Helen Rosner: I'm Helen Rosner, I'm a staff writer at The New Yorker. I am standing in my Brooklyn kitchen right now in front of a cutting board with a pile of fennel, parsley, vinegar, a couple of bags of plantain chips. There's a lot of really cool interesting stuff here in front of me. The most important thing in front of me is my phone, which is currently in the middle of a FaceTime call with the Chef, Bryant Terry.
Bryant Terry: Hey, Helen.
Helen Rosner: Hey, how's it going? The author of the cookbook, Vegetable Kingdom, which is one of my favorite books of the year.
Speaker 1: Helen Rosner talked with Bryant Terry in 2020.
Helen Rosner: We're going to make a recipe for-- In the book, it's citrus and garlic or braised fennel, and Bryant is in his kitchen in Oakland, California. Hey, Bryant.

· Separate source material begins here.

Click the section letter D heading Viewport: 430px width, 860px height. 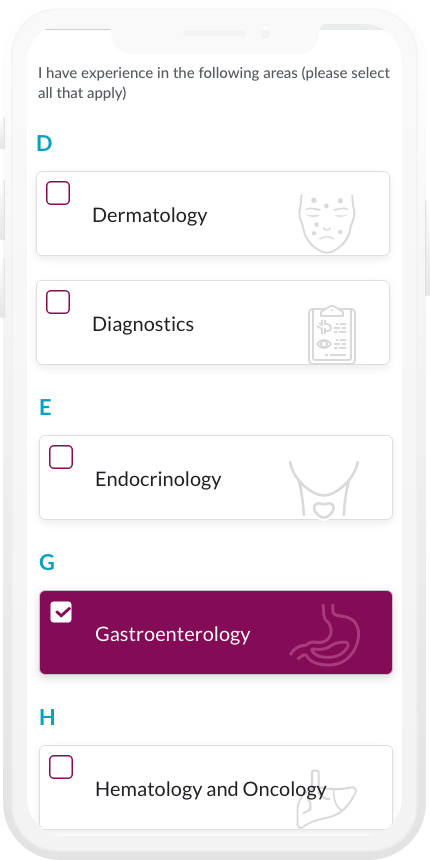coord(44,143)
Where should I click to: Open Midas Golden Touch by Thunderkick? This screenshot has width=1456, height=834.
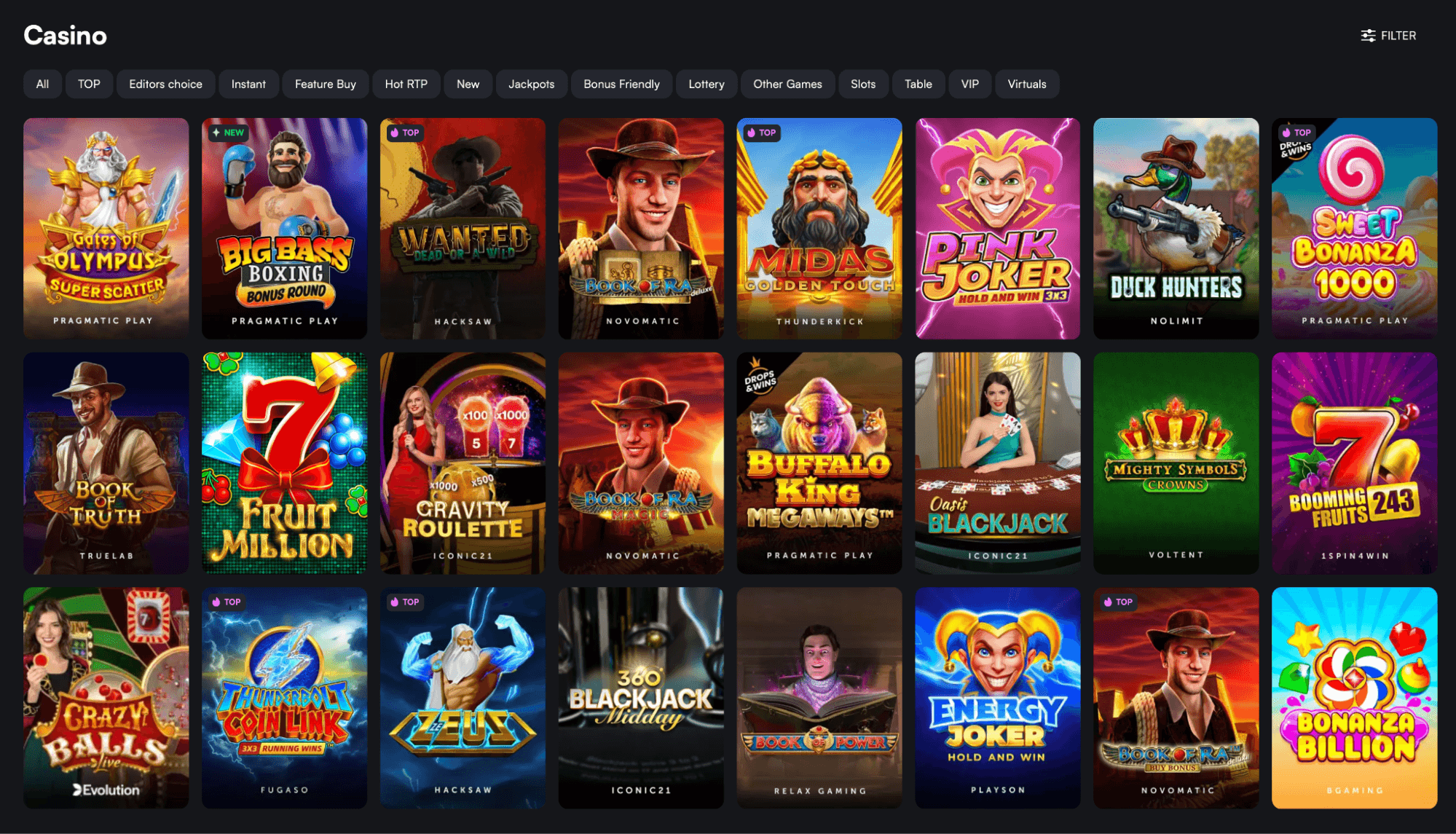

Bryant Terry: Hey, Helen. I'm here in my backyard in Oakland, ready to cook.
Helen Rosner: I don't know, tell me what goes into this recipe? It looks like there's a couple of different parts here.
Bryant Terry: Yes, so the cornerstone of the recipe is actually the mojo, which is a kind of citrus and garlic condiment or marinade that's used in Cuban cooking, oftentimes to marinate meat. I thought that it would be fun to take fennel bulbs and give them a nice sear to give them some color and a little crisp on the outside, and then baste them in this mojo in a similar way that one might baste the turkey.
Helen Rosner: Cool. We should do that part first, right? We should make the sauce?
Bryant Terry: Yes, the sauce should be made first because you want to let it rest for an hour so that the flavors can concentrate and marry, and that's going to set you up.
Helen Rosner: I bet that really makes the garlic just get super garlicky, too. Just like a garlic explosion.
Bryant Terry: Yes, the garlic explosion.
Helen Rosner: I'm going to just start measuring out the orange juice and the lime juice and stuff while you talk to me about the recipe, okay?
Bryant Terry: Okay, cool.
Helen Rosner: You've been doing this stuff for a long time. Have you always known that you were going to be a cookbook author? How did you come to this?
Bryant Terry: I didn't. I thought I was going to be a professor. When I was a grad student at NYU, I started doing more research on the Black Panther Party and their survival programs. I think they were so cutting edge in their analysis and understanding this intersection of poverty, malnutrition, and institutional racism back in the late '60s. Their grocery giveaways and their free breakfast for children program really excited me to just do my part in creating a more healthy and sustainable food system. Do you mind if I give you some cooking tips as you're cooking?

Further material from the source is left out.